| TASK BRIEF |
Return every line of the records that includes the string "heading".

| DATA |
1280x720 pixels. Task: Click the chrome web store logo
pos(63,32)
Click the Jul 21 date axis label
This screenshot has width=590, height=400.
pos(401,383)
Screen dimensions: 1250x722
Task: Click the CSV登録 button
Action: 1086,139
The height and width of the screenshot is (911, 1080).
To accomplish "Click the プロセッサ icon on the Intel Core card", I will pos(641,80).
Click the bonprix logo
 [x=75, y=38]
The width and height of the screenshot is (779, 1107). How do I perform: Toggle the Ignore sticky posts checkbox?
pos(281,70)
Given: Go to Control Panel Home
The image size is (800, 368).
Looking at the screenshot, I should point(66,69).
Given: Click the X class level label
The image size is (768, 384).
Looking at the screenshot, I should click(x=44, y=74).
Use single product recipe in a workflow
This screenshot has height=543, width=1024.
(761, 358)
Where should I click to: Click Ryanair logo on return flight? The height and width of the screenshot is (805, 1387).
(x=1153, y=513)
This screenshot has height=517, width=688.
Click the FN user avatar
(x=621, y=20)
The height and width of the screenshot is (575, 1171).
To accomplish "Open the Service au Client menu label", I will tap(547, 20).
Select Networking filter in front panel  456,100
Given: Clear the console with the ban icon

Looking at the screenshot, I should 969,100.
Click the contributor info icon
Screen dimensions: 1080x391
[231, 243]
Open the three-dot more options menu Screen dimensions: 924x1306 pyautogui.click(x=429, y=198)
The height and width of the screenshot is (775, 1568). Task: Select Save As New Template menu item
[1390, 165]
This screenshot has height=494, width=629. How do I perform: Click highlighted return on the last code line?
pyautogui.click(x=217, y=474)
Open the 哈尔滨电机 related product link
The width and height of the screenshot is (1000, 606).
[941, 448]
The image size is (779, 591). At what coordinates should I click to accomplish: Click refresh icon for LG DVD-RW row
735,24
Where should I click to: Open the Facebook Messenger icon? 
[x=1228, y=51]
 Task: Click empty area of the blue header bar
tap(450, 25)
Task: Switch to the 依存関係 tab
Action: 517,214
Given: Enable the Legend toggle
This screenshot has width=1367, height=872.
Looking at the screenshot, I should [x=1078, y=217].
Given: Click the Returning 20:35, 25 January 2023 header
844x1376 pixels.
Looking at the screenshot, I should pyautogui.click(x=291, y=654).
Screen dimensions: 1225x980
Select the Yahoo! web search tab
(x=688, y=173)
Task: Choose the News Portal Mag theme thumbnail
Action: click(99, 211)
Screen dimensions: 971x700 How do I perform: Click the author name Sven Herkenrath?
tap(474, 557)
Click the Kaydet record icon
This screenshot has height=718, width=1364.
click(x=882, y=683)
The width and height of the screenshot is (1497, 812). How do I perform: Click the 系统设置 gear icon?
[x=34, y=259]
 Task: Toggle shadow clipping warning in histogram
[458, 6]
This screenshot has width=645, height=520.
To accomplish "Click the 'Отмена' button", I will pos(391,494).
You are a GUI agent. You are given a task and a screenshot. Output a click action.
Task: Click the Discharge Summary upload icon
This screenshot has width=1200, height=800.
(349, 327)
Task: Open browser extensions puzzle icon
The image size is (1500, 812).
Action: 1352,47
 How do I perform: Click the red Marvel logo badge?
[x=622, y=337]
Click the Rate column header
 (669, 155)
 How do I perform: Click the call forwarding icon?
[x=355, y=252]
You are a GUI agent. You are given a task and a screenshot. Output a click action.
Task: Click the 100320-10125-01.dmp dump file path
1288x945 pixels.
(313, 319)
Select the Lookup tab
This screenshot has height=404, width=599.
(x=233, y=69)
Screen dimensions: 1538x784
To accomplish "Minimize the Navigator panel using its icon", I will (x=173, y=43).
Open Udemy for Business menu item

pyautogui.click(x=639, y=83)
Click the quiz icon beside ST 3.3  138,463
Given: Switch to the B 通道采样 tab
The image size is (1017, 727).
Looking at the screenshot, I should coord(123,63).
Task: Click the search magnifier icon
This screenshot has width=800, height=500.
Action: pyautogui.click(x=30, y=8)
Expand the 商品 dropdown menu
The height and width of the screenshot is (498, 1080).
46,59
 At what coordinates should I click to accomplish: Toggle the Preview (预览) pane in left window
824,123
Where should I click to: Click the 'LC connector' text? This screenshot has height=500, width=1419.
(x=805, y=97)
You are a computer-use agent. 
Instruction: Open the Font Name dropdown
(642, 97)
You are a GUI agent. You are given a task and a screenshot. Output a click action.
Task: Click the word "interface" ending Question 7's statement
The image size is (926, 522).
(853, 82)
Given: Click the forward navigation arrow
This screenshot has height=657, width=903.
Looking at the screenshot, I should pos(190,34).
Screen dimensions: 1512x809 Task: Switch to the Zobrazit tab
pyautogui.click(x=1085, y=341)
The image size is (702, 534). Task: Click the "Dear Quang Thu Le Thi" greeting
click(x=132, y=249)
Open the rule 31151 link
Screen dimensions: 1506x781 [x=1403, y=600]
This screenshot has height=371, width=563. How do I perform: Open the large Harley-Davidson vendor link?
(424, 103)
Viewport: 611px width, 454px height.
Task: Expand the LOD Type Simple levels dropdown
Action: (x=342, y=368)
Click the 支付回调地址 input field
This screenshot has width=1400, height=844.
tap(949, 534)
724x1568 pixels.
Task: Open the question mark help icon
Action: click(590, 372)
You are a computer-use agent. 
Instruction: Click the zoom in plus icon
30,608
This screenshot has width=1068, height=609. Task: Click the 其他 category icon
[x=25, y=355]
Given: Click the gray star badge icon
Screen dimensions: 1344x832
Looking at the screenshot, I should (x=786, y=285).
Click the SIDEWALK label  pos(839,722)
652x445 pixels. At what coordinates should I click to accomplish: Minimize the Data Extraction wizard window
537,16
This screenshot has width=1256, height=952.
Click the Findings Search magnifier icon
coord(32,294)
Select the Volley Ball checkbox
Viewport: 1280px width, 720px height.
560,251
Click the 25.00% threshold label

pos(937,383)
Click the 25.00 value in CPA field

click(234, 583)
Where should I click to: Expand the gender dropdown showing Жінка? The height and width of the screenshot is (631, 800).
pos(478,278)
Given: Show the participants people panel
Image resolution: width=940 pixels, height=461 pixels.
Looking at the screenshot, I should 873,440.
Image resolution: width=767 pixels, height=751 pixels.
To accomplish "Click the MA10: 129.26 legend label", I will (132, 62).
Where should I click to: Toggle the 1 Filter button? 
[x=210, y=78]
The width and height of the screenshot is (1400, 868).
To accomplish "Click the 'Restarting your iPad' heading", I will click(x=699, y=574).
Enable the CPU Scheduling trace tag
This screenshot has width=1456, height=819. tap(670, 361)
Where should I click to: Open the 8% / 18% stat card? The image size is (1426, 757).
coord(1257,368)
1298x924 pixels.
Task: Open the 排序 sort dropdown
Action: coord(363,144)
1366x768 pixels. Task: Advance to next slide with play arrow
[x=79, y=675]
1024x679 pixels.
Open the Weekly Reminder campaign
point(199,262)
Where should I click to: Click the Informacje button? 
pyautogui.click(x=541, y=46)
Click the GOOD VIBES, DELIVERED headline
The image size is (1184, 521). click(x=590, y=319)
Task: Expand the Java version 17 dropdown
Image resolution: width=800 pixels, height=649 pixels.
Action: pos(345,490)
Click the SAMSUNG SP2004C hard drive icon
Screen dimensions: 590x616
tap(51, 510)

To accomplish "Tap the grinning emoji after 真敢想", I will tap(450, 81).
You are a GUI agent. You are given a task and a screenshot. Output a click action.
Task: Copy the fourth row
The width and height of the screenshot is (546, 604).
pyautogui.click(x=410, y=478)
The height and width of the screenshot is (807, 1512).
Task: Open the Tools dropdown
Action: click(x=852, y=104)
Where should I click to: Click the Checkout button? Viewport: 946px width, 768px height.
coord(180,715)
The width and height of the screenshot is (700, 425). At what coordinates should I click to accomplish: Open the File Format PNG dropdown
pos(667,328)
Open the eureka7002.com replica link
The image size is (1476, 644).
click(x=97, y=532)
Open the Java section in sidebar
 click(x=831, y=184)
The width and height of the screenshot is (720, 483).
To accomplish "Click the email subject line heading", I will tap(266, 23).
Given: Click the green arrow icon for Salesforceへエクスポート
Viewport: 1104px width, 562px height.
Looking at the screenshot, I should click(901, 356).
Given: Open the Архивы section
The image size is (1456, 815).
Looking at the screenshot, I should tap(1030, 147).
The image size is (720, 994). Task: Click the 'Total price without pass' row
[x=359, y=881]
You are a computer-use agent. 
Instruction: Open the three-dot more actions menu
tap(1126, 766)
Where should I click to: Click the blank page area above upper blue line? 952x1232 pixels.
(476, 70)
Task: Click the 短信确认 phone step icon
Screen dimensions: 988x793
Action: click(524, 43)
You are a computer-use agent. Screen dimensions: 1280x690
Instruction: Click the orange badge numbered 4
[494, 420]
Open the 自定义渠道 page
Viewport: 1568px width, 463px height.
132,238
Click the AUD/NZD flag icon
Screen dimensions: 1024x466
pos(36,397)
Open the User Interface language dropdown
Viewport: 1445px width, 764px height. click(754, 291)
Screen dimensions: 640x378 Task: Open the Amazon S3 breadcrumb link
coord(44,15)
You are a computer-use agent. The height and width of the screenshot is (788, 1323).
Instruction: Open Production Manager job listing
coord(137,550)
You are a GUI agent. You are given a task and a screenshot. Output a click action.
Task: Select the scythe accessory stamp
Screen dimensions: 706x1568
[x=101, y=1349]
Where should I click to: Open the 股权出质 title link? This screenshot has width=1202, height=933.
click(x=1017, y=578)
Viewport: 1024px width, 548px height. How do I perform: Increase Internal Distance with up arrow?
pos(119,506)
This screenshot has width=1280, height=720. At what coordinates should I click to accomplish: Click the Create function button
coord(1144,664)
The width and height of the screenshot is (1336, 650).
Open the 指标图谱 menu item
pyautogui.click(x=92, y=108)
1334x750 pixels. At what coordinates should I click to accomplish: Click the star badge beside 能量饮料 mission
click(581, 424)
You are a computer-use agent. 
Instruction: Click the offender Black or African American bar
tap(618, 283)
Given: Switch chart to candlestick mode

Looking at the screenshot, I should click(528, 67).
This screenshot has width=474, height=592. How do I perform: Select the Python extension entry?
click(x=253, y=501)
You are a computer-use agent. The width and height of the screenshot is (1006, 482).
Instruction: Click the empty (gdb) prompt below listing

| ANSWER TO THIS TASK |
To accomplish "Click the 'Restarting your iPad' heading", I will click(x=699, y=574).
To accomplish "Click the email subject line heading", I will tap(266, 23).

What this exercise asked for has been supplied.